Sono segnali: possono spiegarsi col fatto che, come ricorda la giornalista del Foglio, l’accusa di falso è stata archiviata per Woodcock ed è invece tutt’ora in piedi sia per Scafarto che per il suo vicecomandante Alessandro Sessa. Eppure resta l’impressione di una diversità di obiettivi esistita fin dall’inizio: i carabinieri determinati nello svelare presunte refredo sponsabilità dei loro vertici, i pm napoletani concentrati su quelli che per i militari costituivano solo passaggi intermedi, ovvero i politici.
A chiarire l’intrigo sarà l’indagine del procuratore Giuseppe Pignatone e dei pm Paolo Ielo e Mario Palazzi. O meglio, dovranno farlo il processo e i giudici che in quel processo valuteranno le accuse avanzate sulla base dell’indagine. Ma dalla lunga e straordinaria conversazione di Scafarto col Foglio si traggono conferme su ben altro. Su dati di fatto gravissimi, sconvolgenti per la giustizia, per le condizioni in cui versa il sistema penale. Non tanto perché non fossero noti, ma perché fa impressione sentirli denunciare proprio da quella polizia giudiziaria che quelle preoccupazioni suscita.
Due aspetti colpiscono: i pm che «ti scaricano tutto addosso», dunque la giustizia che è davvero nelle mani della polizia giudiziaria, non dei magistrati come vorrebbe la Costituzione; e l’allarme lanciato sulle intercettazioni, in particolare sul decreto che ne riforma la disciplina, lo stesso allarme emerso da un convegno delle Camere penali a cui hanno partecipato i capi delle più importanti Procure d’Italia.
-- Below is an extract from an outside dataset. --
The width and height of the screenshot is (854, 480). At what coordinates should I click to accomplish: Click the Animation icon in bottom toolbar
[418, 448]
La frase chiave: «Ho lavorato con pm che ti facevano fare le inchieste intercettive, e io dicevo: dotto’, è meglio che la leggete pure voi. Ma no, siete bravi, rispondevano loro». Confermato il vizio fatale, denunciato dagli avvocati: i pm non sentono i nastri, non verificano il lavoro della polizia, non sapranno mai se sono stati scartati elementi che potevano servire alla difesa, tanto per cominciare. Non tutti i pm fanno così. Ma nel campione acquisito da Scafarto con la sua sola personale esperienza, la percentuale dei pm che lasciano le bobine nelle mani degli ufficiali pare rilevantissima.
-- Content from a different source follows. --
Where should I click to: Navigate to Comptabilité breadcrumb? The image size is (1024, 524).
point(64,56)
E infine: «Se tu confronti un’informativa di polizia giudiziaria con la richiesta di misura di custodia firmata dal pm e con l’ordinanza del gip, ti rendi conto che i testi sono identici per il sessanta per cento. Insomma, si passano i file per fare prima». Lo aveva scritto sul Dubbio Nicola Quatrano, da poco passato dalla magistratura alla professione forense: «Le informative dei carabinieri diventano sentenze di Cassazione». Scafarto lo conferma. Forse è il caso di scagionarlo per il solo fatto di aver compiuto un’operazione verità da brividi, ma che rende, alla giustizia di questo Paese, un servizio assolutamente incalcolabile.